È un cantante da paura, John Grant, non sbaglia una nota, e ha sentimento e senso della musicalità come pochi. Accompagnato dal solo tastierista dei Midlake, esegue le canzoni più belle di "Queen of Denmark" con uno struggimento sonico che ti fa capire che solo con i Midlake poteva incidere un disco. Ogni tanto si avvicina al moog o tastiere elettroniche e tira fuori divertenti e pazzoidi suoni finto-futuristi, che in realtà ricordano certe robe che si facevano negli anni Settanta.
A fine serata anche lui si unirà ai Midlake per eseguire un brano dei tempi in cui Grant militava negli Czars, ed è un momento di fascino purissimo. Poi è l’ora dei Midlake, tre chitarre, un tastierista flautista, basso e batteria. In sintesi: una delle più impressionati macchine da rock di questo terzo millennio. Dal vivo sono capaci di produrre momenti di musicalità cosmica, che spazia e racchiude, ma poi dilata e allarga il folk anglo-americano, il rock psichedelico, gli umori blues.
Quando anche il leader e cantante prende in mano un secondo flauto, uno spettatore urla un divertente "Two flutes?
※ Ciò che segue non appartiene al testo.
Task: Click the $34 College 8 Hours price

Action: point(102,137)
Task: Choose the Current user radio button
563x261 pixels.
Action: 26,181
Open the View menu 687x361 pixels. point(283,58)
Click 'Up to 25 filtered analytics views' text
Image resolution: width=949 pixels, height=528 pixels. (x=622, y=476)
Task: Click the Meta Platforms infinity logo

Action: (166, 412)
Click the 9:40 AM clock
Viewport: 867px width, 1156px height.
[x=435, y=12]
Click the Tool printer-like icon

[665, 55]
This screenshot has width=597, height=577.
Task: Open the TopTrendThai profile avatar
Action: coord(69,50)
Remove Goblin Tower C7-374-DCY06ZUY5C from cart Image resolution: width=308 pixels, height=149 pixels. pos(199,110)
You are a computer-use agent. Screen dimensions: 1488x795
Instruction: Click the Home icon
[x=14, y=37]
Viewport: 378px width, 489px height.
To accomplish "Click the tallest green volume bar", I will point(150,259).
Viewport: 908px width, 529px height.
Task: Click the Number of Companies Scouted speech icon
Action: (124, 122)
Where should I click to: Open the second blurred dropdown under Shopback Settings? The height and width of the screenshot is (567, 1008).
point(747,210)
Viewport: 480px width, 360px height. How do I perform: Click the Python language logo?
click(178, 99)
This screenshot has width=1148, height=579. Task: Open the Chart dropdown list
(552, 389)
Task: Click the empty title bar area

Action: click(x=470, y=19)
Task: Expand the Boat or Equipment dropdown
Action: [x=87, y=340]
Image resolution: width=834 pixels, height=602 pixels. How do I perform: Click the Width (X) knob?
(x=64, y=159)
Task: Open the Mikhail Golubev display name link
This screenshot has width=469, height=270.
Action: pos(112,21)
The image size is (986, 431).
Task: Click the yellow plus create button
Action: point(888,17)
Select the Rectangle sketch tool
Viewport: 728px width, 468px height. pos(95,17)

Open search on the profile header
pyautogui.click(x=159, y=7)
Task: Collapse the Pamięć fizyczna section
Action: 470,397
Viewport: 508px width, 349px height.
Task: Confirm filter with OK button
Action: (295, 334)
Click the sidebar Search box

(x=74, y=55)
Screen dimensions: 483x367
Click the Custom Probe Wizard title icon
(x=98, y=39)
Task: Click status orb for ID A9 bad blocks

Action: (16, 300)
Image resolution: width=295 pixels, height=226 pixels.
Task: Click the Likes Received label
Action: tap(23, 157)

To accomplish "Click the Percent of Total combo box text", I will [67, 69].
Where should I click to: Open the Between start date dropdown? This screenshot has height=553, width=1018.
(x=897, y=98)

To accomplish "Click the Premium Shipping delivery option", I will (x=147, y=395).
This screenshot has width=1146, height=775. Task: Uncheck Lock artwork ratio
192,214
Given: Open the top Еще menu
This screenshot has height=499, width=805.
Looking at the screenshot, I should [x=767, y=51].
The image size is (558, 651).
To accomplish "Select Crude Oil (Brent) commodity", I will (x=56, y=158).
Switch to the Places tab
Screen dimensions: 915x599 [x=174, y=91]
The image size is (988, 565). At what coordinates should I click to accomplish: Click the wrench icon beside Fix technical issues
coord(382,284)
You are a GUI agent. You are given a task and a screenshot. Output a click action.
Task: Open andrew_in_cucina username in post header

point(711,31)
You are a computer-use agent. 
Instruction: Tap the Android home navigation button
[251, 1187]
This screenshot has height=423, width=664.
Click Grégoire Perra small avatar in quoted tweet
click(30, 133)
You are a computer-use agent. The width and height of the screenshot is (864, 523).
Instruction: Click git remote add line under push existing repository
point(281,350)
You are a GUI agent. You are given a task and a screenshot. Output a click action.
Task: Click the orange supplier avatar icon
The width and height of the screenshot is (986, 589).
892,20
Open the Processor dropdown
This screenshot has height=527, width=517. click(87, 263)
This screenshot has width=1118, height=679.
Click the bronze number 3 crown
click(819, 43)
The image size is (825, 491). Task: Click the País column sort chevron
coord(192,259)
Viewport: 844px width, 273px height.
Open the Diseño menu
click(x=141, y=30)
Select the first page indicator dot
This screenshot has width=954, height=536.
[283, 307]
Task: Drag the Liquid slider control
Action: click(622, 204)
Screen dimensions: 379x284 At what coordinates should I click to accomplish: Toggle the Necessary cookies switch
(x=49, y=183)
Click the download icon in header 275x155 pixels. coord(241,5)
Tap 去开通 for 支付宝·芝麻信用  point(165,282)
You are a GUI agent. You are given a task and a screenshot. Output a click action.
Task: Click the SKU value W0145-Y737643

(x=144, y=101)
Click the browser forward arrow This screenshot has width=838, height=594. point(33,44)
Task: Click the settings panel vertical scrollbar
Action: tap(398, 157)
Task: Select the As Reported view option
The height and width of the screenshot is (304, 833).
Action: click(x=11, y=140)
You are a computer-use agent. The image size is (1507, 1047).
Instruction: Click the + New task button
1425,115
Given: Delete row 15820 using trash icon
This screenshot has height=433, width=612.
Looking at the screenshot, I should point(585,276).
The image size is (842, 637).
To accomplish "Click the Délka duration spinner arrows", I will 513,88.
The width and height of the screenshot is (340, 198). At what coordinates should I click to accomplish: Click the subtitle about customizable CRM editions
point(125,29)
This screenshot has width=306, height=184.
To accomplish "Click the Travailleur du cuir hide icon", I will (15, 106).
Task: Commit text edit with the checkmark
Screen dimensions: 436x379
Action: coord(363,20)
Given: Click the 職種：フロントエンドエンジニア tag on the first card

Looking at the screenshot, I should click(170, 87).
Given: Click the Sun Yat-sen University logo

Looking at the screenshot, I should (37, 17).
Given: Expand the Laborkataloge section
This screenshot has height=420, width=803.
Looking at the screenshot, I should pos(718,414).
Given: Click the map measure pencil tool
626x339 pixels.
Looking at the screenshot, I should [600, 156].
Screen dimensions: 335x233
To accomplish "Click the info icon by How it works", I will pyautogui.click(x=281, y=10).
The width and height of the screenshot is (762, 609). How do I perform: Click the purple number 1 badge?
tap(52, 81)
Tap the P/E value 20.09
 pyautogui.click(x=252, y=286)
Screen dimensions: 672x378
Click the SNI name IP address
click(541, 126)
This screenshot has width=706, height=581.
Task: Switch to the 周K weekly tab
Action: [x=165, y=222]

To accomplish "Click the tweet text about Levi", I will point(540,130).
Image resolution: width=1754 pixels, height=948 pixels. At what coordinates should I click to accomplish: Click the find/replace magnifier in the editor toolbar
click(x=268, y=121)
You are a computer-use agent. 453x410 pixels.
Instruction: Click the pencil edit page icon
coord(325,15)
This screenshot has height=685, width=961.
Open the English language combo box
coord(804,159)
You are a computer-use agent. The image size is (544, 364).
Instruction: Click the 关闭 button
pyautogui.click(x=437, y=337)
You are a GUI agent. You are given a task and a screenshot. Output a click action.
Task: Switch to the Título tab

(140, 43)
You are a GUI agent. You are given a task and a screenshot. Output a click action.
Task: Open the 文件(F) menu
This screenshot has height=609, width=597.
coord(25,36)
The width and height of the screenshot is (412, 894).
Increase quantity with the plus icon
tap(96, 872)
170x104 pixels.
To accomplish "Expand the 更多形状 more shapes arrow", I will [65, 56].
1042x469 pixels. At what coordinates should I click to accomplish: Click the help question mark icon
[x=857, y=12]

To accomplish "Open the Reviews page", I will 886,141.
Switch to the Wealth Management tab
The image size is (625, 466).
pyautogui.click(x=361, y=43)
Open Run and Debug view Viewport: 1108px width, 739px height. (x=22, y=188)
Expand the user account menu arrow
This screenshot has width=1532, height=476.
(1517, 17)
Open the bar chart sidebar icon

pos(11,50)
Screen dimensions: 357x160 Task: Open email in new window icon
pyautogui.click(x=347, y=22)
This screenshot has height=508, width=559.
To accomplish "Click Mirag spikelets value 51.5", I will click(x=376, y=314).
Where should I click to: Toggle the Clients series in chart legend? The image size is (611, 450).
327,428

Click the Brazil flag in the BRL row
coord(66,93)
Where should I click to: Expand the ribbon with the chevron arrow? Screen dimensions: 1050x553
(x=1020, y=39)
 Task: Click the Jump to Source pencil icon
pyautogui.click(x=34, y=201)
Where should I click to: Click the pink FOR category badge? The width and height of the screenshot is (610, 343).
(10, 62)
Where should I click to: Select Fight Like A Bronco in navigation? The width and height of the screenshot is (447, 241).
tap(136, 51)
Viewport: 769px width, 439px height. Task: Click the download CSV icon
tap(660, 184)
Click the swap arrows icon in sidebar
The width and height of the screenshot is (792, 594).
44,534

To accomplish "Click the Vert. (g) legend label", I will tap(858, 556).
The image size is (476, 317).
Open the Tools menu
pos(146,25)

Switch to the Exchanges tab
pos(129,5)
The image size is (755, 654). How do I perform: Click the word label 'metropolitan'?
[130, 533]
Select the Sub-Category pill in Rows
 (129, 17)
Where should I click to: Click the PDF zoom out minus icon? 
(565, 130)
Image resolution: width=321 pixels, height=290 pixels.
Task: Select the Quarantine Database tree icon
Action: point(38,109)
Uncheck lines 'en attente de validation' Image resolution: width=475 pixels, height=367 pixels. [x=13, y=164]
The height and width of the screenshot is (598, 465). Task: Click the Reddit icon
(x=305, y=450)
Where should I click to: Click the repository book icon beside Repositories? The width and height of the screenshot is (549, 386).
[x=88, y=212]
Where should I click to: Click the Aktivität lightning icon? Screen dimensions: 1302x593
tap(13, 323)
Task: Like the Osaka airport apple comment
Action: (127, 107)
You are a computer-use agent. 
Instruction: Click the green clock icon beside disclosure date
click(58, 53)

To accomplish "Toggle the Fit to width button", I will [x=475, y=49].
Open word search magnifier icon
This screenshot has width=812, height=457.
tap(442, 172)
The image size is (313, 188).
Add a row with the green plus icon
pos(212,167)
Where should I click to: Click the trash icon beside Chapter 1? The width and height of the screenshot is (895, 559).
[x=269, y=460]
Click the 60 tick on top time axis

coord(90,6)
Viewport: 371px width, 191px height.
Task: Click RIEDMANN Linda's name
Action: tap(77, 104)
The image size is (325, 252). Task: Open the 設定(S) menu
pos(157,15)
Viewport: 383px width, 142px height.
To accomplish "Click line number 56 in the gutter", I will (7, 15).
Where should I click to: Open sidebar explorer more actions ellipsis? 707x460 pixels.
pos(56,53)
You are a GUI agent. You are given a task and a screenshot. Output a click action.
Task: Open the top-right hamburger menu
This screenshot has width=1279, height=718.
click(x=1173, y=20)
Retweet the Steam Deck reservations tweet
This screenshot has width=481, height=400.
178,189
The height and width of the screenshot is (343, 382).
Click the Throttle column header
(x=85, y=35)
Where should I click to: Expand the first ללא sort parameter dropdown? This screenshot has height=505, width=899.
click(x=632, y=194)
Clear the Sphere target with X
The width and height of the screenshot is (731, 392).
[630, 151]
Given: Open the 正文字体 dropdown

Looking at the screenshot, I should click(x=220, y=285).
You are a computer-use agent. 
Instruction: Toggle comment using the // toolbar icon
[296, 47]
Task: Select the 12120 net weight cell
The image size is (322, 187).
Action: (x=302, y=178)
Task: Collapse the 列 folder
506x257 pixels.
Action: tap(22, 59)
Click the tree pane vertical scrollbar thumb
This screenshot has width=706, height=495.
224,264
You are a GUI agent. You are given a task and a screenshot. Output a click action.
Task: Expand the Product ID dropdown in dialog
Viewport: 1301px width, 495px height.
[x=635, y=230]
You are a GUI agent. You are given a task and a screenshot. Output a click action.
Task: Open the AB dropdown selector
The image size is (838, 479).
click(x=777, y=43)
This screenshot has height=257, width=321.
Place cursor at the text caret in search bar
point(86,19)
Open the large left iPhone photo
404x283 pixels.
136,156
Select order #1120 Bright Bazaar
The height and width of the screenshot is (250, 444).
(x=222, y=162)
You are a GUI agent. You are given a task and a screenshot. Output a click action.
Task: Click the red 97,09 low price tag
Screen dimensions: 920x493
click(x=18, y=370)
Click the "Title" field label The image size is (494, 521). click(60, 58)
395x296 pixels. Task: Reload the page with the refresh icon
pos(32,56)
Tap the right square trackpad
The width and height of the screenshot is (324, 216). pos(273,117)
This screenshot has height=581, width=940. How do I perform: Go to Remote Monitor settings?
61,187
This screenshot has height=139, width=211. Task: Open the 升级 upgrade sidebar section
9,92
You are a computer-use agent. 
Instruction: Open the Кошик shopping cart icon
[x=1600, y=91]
What a fucking band!" forse temendo in un ritorno di quel progressive di antica memoria che tanto male ha fatto alla musica rock più genuina. Tim, frontman dei Midlake risponde "What a fan!". Scherzano, evidentemente, sia lo spettatore che il musicista. Certo che ben due flauti potrebbero ammazzare un elefante, specie se stai cercando una dose di rock’n’roll.
Con i Midlake invece anche due flauti suonati contemporaneamente fanno rock’n’roll. In una serata come questa anche i Wilco, la miglior live band americana degli ultimi quindici anni, viene dimenticata: stasera, uscendo dalla Roundhouse comincio a pensare che Tweedy e soci potrebbero tranquillamente abdicare, perché c’è una nuova band in città: i Midlake dopo il concerto che li ha consacrati alla regale Londra potrebbero adesso essere la migliore live band americana.
Le migliaia di persone si pigiavano nella "rotonda del rock" ascoltavano in religioso silenzio, rapiti e storditi dal suono vorticoso che arrivava dal palco. Canzoni che partono – apparentemente – come tranquille nenie folk, con un senso dello struggimento che spezzerebbe il cuore anche del più incallito furfante al mondo, e che si aprono alla coralità vocale "monastica" che contraddistingue i Midlake e infine si squarciano in esplosioni di magma sonoro, crescendo cosmici che lasciano storditi.
Grazie anche al nuovo innesto nella band, un nuovo chitarrista solista che lancia strali di vorticosa elettricità, portandoti su oltre le volte bluastre di questa Roundhouse, dove ieri sera, anche Jimi Hendrix si era staccato dal posterone appeso sopra le scale d’ingresso e che ricorda la sua esibizione qua dentro un secolo fa, per scendere in platea ad ascoltare una band formidabile, i Midlake.